I just registered for my 14th week of "Experimental Drawing and Painting" taught by Peggy Zehring through LaConner Art Workshops. Yes, this will be my 14th annual saving-my-life-in-five-days pilgrimage. It's not just that my passion and, at last, commitment to painting has saved my life, but I have had found a mettlesome mentor in Peggy.
I first observed her teaching when I worked at Coupeville Arts Center. I was impressed from the first, but after witnessing her art of teaching for one week each of two years, I vowed to not let another opportunity to paint with her guidance pass by without participating. What I saw in Peggy's method is a way of safe-porting artists in their risk-taking. I had seen many workshops happen in the three years that I worked a the Arts Center, but I knew that since I hadn't any fine art education beyond high school art class, she was the only one that I could trust to meet me where I was and challenge me to the next level.

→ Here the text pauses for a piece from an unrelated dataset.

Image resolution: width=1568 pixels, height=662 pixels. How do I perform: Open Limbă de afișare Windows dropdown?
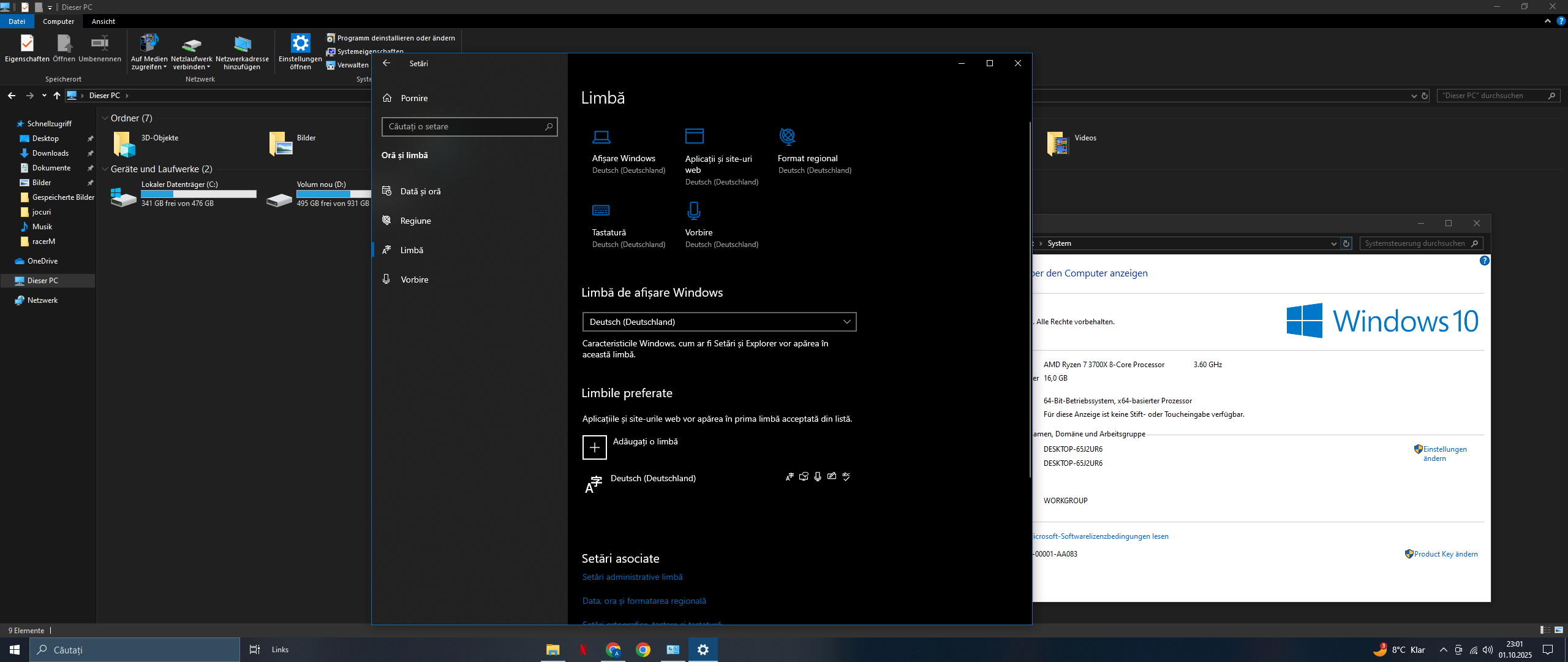click(719, 322)
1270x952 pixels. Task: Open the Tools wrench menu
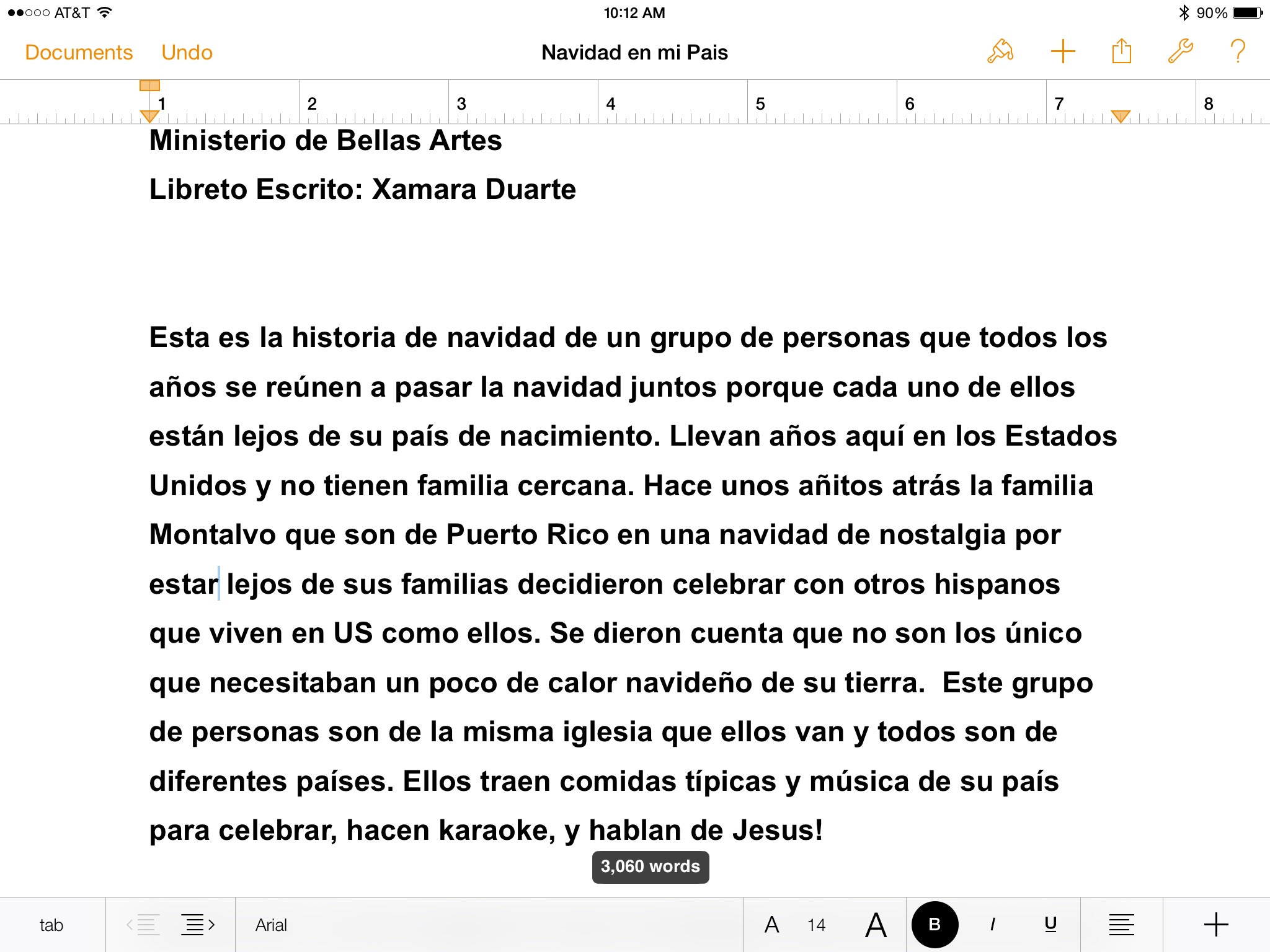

What happened for me 14 years ago was the beginning of an on-going dialogue between the canvas and my spirit with Peggy Zehring as my guide and mentor. The first seven years, I only painted during that five-day, annual workshop. Peggy was very patient and each year, encouraged me to carve out place and time for my painting. Many years, I would come to the workshop with a question or a metaphor from which to begin my five-day intensive. Something I might have read or heard sparked some growth in my spiritual quest and inevitably it would appear in my drawings on that first day of class, then in the paintings that I would work on in subsequent days. But still, I would only paint during the workshop and hope that it would be enough to get me through to the next year. Of course, since I was teaching English with 8th graders at the time, I was pretty much consumed by that endeavor.
After working with Peggy for seven years (or should I say, seven weeks), I finally was at the place where everything I looked at--peeling paint on a dilapidated building, rust and scratches on a railroad sidecar, wabi sabi in general--became an abstract painting. I still only had time to create in my head, but I did it constantly. At the end of the 01-02 school year, in response to two tragic events, one being the terrorist attacks of 9/11/01, the other being the debilitating stroke experienced by a friend's husband, I decided that I could not put off my passion and dreams any longer. I had to leave teaching, get a job in a bookstore (Scott's Bookstore in Mount Vernon, that is sadly no longer open for business), and make art. I created space and time for my passion.
And always because of Peggy's nudges, I was painting my truth. I was growing my spirit. I was learning the nuances of abstract composition. Through Peggy, I have learned about color--the mixing of perfect grey and all colors from the primaries--I have learned about the dark and the light dynamic, where they are logically and intuitively--I have learned the secret of composition in squares--I have learned to experiment, experiment, experiment--and four years ago, Peggy introduced me to the absolute joy of creating texture by mixing gel medium and spackle. And always, through the whole process, we would have the most spiritually enriching, philosophical discussions. What can I say, I thrived on the whole experience.
And one of the coolest things about a workshop with Peggy is witnessing what each of the workshop artists creates when expressing their individual truth. Seeing how others thrive. There is always so much richness, so much that is compelling, so much to learn from each other's experience of paper and charcoal of canvas and paint and use of some of the oddest tools a painter could work with.
Yes, Peggy has given generously. To so many. She also gave me the gift of the most sublime experience of my life this past September at the Montserrat Contemporary Art Gallery in New York City. I was honored to have my work exhibited with hers and with the work of Margo Spellman. Please check out their websites through the links on the sidebar.
To Peggy Zehring...I raise my glass and my spirit in gratitude.